The basic principle of intervention is to disrupt the abnormal communication between portal and systematic circulation and to restore portal flow to the liver [2]. Interventional radiology is a minimally invasive procedure thought to be the first-line treatment for shunt occlusion. A vascular plug (e.g., Amplatzer) and embolization were used as occlusive materials [2, 11]. Catheter insertion for the treatment of IPSS was performed via a transhepatic route, a transcaval route using internal jugular vein access, and a transileocolic route with minilaparotomy [2, 12]. Gupta et al. reported the embolization of IPSSs at age 14 months [13]. If possible, interventional radiology should be the first-line treatment for shunt occlusion. The choice of a radiological or surgical approach depends on local expertise and shunt anatomy and size [2].

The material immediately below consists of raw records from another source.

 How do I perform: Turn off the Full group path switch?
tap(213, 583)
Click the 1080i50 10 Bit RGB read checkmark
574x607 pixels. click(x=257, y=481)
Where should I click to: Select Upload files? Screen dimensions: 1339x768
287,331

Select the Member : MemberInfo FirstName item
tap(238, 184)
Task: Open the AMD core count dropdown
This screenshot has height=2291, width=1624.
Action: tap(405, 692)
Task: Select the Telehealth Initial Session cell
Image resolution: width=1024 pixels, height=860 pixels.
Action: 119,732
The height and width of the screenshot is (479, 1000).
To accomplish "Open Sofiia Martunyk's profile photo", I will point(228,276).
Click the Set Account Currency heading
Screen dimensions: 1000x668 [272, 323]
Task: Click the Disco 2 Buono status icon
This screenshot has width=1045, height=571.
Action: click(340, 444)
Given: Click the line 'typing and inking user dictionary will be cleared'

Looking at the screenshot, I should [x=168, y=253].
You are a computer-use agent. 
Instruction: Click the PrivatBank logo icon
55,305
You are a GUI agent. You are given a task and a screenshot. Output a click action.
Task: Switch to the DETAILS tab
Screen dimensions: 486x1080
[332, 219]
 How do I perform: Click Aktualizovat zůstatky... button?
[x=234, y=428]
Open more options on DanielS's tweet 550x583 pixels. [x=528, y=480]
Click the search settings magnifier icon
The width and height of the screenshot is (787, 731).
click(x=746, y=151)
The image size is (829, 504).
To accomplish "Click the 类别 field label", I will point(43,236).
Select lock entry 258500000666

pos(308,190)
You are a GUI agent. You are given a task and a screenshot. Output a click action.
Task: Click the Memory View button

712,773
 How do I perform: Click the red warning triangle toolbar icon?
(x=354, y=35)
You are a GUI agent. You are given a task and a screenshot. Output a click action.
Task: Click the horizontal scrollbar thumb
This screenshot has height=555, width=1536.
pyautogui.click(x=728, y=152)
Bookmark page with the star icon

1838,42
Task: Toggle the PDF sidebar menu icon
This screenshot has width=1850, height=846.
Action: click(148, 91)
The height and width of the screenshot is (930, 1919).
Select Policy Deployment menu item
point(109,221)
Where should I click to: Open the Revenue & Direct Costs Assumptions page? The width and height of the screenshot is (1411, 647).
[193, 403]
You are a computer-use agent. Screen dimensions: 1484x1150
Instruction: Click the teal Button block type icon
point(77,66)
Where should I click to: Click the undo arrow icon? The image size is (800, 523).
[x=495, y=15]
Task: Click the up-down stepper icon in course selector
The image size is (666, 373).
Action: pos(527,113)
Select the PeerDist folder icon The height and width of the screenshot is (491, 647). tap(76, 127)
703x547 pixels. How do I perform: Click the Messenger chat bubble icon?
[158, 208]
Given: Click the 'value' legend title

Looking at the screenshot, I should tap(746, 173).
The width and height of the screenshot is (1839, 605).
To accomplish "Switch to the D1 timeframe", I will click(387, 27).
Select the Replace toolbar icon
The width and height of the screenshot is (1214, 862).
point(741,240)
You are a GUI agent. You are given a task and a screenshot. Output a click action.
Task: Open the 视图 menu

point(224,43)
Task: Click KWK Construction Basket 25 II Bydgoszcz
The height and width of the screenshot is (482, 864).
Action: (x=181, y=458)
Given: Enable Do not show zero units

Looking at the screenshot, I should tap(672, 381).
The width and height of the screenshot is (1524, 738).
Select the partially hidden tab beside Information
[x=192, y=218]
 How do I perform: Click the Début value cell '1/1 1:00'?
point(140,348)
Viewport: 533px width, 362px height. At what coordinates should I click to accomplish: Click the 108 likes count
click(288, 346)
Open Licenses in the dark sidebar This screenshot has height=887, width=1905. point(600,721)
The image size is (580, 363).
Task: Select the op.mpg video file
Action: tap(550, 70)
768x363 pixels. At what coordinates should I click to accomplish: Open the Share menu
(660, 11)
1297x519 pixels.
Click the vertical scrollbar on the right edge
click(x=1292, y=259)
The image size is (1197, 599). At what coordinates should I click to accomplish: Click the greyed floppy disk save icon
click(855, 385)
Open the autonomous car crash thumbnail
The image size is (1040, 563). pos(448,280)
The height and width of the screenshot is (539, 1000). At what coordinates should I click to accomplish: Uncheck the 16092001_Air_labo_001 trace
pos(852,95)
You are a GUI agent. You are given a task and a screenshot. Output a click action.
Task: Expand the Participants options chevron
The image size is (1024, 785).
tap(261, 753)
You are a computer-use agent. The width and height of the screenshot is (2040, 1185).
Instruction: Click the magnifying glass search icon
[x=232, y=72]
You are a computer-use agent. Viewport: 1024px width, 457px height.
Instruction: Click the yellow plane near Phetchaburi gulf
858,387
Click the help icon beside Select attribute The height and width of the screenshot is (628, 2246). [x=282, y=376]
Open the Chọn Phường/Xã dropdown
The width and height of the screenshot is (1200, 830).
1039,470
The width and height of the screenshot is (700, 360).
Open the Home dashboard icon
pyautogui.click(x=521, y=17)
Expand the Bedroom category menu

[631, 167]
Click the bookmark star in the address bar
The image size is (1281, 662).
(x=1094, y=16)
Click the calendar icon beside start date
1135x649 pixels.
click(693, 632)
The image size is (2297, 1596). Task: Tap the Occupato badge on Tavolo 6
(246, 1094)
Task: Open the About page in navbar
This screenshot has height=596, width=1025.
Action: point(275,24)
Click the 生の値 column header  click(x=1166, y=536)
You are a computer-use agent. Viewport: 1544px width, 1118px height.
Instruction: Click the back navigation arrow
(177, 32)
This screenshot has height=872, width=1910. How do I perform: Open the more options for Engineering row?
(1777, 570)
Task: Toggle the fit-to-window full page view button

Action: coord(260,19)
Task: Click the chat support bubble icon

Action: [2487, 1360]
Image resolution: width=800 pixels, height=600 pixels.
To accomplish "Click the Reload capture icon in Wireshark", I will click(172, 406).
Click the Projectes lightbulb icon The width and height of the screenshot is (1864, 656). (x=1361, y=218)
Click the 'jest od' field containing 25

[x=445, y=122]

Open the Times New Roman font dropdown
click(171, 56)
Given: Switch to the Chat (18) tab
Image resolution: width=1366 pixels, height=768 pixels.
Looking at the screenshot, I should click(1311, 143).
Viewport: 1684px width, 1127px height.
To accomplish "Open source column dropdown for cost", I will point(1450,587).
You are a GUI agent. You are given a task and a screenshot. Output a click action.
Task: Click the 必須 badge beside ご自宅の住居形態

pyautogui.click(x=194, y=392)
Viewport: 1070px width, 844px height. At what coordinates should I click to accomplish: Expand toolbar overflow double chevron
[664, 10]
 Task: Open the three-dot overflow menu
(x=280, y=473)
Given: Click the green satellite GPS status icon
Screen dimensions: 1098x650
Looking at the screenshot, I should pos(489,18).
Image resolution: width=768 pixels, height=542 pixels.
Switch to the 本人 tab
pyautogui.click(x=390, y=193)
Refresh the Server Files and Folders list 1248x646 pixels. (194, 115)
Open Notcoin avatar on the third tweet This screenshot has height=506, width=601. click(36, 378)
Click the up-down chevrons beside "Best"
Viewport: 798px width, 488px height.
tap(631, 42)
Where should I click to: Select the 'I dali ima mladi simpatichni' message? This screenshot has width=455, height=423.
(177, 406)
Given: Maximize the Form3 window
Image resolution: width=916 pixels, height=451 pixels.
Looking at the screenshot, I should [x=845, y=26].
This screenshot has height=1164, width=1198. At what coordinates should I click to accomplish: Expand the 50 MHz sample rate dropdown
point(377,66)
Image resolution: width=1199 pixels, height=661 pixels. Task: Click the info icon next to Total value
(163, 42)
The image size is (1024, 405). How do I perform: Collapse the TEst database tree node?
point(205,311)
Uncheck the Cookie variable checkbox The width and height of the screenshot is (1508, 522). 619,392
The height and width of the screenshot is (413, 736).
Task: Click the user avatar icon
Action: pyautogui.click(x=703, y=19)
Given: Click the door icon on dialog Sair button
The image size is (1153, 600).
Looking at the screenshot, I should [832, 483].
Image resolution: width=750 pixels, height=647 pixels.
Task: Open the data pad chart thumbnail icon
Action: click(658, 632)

Although surgical ligation of the portal vein or hepatectomy has been replaced by less invasive interventional radiology [14], there are few reports of liver resection for the treatment of IPSS. Papamichail et al. proposed an intervention protocol of CPSS in which liver resection would be performed to treat large intrahepatic multifocal shunts not amenable to interventional radiology in cases of previous failed radiological intervention or where the malignant tumor has developed [2, 4]. Kitami reported the portal vein ligation without the resection of liver parenchyma [15]. Although the portal vein ligation without the resection of liver parenchyma is easier than hepatectomy, we are concerned about the possibility of the liver abscess by an ischemic change and the recurrence of IPSS in unresected liver parenchyma.

In our case, we chose early intervention, because the patient already exhibited a manifestation of hypermanganesemia in her brain at 1 year and 3 months of age. She had two IPSSs in the right liver lobe, there was no appropriate occlusive device of a suitable size to fit her body and shunt vessel at that time. There was limited experience with embolization by interventional radiology for IPSS at infancy or early childhood at our institution. For these reasons, we preferred liver resection with interventional radiology and performed surgery at 1 year and 7 months of age. Although Papamichail et al. reported liver resection for an IPSS in an adult case in 2016 [4], there have been no previous reports in children. The short- and long-term postoperative courses were uneventful.

Conclusion

Liver resection for an IPSS to control the symptoms of a portosystemic shunt is reasonable in a child for whom interventional radiological treatment is not indicated.

Acknowledgements

Not applicable

Abbreviations

CPSS

Congenital portosystemic shunt

IPSS

Intrahepatic portosystemic shunt

AST

Aspartate aminotransferase

ALT

Alanine aminotransferase

MRI

Magnetic resonance imaging

CT

Computerized tomography

Authors’ contributions

YT, TN, and KS are the surgeons who operated and treated the patient. The manuscript was drafted by YT. TN and AY supervised the preparation of this case report. All authors have read and approved the final manuscript.

Funding

Not applicable

Availability of data and materials

Not applicable.

Ethics approval and consent to participate

Not applicable.

Consent for publication

Written informed consent was obtained from the patient’s family for the publication of this case report.

Competing interests

The authors declare that they have no competing interests.